Interested to read in yesterday's Guardian about the erring spreadsheet. It seems that a major plank in our Chancellor's evidence based policy making has got a touch warped. Or maybe a touch of dry rot. It seems that Professors Rheinegold and Bogoff late of the IMF and other illustrious institutions got a bit overconfident and published the spreadsheet containing the evidence on which some important policy advice was founded. A rival gang took the spreadsheet apart and found various errors, errors which did the evidence no good at all.
But I do have some sympathy for the careless professors. Excel is a very powerful tool and one can use it to build more or less arbitrarily complicated spreadsheets. The catch being that all the fun is in the building and it is all too easy to ease up on the boring old business of testing. Even those academic drudges who used to be called research assistants but who probably now have a grander title might baulk at it. Not part of my job description guv..
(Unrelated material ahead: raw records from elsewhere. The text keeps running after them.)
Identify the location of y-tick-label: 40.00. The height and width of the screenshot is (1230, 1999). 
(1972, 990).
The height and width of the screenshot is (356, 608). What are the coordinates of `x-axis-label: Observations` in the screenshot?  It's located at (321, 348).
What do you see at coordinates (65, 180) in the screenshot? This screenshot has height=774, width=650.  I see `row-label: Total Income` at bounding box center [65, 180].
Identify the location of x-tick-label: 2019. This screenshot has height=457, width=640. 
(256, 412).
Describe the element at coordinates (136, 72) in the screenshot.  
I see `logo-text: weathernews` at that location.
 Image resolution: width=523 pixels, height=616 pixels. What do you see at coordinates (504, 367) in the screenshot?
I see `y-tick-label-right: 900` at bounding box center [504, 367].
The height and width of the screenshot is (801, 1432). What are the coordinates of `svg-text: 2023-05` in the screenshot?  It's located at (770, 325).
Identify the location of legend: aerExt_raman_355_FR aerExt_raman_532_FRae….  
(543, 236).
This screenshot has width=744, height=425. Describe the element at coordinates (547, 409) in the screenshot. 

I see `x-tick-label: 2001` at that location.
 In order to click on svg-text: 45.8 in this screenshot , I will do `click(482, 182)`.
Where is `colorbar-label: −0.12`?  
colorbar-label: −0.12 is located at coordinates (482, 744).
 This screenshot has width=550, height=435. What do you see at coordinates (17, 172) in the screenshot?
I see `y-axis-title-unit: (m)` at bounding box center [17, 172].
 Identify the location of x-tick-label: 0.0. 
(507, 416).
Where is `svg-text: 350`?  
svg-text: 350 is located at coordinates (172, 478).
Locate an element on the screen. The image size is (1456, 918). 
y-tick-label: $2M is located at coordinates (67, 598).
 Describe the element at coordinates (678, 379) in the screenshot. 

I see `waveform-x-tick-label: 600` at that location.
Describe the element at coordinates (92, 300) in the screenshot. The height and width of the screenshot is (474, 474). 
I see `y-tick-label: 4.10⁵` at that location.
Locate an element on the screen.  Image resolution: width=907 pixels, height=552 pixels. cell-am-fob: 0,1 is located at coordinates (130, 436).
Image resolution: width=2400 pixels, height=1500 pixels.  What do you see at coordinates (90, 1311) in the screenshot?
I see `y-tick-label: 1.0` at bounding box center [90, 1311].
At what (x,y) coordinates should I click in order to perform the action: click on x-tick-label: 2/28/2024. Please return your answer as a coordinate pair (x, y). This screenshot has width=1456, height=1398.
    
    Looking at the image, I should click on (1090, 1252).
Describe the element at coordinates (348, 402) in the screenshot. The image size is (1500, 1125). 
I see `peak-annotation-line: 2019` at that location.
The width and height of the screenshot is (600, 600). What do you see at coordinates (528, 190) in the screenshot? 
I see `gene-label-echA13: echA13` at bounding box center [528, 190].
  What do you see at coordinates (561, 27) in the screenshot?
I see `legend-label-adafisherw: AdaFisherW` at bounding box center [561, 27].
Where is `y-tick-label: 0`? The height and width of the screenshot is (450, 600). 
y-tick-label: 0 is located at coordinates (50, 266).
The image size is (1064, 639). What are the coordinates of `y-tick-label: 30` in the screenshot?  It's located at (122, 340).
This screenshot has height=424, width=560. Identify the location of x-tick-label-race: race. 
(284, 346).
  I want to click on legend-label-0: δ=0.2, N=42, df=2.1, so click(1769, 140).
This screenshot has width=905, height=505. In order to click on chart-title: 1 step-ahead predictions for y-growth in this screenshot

At about the time I packed up work, the drill was that you hired testers whose only business was to test and so test they did. It almost got to the point where you paid them by results: £A times the number of severity 1 errors plus £B times the number of severity 2 errors and so on and so forth. And if you did not keep them under control, they could get you under control, more or less taking over the management of the development cycle for the fattening of their budgets and pay cheques. But I doubt if an economic professor would care to burn up his budget in this way - it is not as if he has any penalty clauses hanging over his work. Maybe he just relies on good old academic rivalry to push any errors up to the surface, one gang being only too pleased to be able to trash the work of the other gang, although if they have good manners they try not to let it show too much what a bang they get out of said trashing. Much wailing and many crocodile tears instead.
There was also mention in the Guardian of a gang called the 'European Spreadsheet Risk Group' (see http://www.eusprig.org/) which made me wonder whether any thought was given to the risk of a disgruntled Microsoft employee or contractor putting time bombs into the Excel code itself. Something which would sit there, inactive, until triggered by something or other, when it would start corrupting execution in some reasonably subtle way. So that big spreadsheets slowly degraded, putting out all kinds of slightly duff stuff in the meanwhile. I would have thought that such code could be quite hard to detect; it would not need to be bulky and it would not need to do odd things with core data. Let us hope that our Security Service is on the case.